Yesterday, Databricks announced that they are making Spark debugging easier by their integration of the Spark UI into the Databricks platform. True enough, but don’t confuse “easier” with “easy”.
Don’t get me wrong – we have Databricks at work and I love it. But debugging has been its weak point. The Spark UI integration gives us some visuals to indicate job status, percentage completion, etc. It has another visualization to show the data dependency graph that underlies everything Spark does. But these pretty pictures are not what I really want.
One of the first things I worked on after grad school was developing a parallel debugger – because I was tired of writing parallel code without the source-level debugging tools that I had on serial machines. That debugger also started out with visuals – in that case it was illustrations of the messages being sent between the processes, as well as information the process state over time – running, blocked waiting, idle, etc. That was based on the data it was easiest to capture. The display was kind of pretty, IMHO, but it turned out to be largely useless. What really makes debugging easier for me is being able to step through the code, examine variables, set breakpoints, run until a condition is encountered, etc. You don’t even need a WYSIWYG display of the code for that. I pretty much run all my Perl and Python code the first few times in their simple debuggers to catch the errors I make. But if your ‘debugger’ doesn’t let me see the state of the program and the results of a statement, then I’m pretty much forced back to debug print statements to figure that out and your debugger doesn’t get used.
Similarly, there is no point in showing me details about things over which I have no control. As an example, the image below comes from looking at the data graph visualization. But all of that information comes from the statement:
inputTest = sqlContext.read.parquet(aFile)

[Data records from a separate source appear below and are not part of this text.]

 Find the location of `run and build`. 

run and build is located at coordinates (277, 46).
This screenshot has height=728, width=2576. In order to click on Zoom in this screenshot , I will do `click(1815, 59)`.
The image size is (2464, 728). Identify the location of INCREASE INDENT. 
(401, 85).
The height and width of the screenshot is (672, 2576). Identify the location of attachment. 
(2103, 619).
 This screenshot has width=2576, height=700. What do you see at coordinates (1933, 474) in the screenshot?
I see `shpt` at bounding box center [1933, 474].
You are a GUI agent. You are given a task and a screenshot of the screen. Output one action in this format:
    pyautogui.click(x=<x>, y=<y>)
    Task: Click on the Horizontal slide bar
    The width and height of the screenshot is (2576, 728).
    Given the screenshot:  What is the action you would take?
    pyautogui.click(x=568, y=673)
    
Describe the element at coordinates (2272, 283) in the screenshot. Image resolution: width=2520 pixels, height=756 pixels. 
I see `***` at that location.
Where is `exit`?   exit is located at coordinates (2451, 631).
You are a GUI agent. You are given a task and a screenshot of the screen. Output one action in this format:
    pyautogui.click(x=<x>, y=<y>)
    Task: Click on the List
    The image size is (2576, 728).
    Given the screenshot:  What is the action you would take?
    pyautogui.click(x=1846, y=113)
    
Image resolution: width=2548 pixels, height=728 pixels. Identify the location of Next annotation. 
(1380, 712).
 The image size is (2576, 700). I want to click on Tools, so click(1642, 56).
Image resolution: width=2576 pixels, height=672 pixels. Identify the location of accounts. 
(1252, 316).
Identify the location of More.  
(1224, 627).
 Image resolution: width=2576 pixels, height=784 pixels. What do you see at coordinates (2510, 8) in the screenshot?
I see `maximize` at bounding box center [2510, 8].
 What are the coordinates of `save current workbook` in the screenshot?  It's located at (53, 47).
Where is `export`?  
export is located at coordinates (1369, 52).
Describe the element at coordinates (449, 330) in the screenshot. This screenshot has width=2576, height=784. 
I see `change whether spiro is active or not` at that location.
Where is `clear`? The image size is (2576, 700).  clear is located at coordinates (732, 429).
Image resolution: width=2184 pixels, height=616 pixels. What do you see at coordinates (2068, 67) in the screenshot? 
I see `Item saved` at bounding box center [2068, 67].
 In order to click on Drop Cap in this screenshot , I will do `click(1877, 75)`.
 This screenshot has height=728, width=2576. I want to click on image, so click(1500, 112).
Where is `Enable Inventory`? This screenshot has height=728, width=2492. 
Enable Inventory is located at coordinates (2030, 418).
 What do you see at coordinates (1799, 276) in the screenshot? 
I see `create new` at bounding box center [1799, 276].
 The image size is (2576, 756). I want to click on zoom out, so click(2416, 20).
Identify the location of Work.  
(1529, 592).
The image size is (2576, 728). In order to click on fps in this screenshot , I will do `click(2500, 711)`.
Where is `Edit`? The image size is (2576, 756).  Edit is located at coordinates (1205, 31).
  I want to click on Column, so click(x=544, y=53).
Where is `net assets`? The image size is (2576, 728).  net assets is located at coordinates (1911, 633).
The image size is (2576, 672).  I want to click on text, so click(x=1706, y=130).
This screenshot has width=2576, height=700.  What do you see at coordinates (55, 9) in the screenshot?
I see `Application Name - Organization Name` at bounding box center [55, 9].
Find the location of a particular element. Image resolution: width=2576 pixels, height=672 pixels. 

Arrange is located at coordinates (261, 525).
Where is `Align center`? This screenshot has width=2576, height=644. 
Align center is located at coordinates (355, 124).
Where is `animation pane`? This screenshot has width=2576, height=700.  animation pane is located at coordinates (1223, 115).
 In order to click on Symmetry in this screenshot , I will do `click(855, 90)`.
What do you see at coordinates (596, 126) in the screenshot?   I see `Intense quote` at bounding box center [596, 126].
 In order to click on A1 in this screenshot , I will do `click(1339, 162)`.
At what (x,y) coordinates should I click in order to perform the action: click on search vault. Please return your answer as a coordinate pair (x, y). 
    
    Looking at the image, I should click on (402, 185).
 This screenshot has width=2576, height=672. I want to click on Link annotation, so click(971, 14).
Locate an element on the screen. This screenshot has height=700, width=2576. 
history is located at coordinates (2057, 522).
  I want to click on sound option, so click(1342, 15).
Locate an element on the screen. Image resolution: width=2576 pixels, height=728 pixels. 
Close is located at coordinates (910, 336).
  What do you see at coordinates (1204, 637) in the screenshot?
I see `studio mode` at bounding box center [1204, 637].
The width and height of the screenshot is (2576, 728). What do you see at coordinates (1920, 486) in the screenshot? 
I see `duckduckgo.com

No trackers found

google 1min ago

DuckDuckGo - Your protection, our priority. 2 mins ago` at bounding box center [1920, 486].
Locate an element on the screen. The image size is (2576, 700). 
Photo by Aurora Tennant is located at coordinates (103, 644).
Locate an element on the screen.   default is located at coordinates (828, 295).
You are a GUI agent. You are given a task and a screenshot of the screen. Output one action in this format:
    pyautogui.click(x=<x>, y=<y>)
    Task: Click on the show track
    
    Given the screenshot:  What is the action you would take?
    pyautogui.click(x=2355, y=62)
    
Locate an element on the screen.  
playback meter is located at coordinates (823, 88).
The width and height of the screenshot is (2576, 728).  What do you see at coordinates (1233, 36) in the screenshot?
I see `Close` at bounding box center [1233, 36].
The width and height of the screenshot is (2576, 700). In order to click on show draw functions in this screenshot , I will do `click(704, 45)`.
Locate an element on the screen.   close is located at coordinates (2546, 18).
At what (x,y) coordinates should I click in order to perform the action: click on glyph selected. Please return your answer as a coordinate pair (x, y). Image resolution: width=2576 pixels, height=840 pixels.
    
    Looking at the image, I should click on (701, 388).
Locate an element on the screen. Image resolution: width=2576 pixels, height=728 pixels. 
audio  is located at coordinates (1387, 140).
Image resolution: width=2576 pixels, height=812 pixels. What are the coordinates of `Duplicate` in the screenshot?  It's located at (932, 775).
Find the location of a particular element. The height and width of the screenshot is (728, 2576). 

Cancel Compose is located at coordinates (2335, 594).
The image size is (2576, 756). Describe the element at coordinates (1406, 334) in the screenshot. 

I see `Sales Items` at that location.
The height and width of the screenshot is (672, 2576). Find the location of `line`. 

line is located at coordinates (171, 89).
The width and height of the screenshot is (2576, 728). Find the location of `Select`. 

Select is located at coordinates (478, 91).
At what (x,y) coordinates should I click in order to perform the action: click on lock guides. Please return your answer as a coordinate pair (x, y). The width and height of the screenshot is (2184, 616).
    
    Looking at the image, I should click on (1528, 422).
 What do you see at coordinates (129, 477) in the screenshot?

Make no mistake about it, creating a source level debugger for parallel programs is hard. You can’t even easily let people inspect the value of a variable if there are N copies of that piece of code running at the time. Which one do you show? How do you help the user manage the complexity of N copies of the same routine, never mind the interactions of different routines?
I think the next stage of debugging in Spark will be to do a better job of handling exceptions and letting us inspect the values of variables just before things went off the rails. The notebook environment is helpful since the pieces of code are frequently shorter than is the norm in large IDEs. But I still want a parallel debugger that gives me the stuff I use most when writing serial code.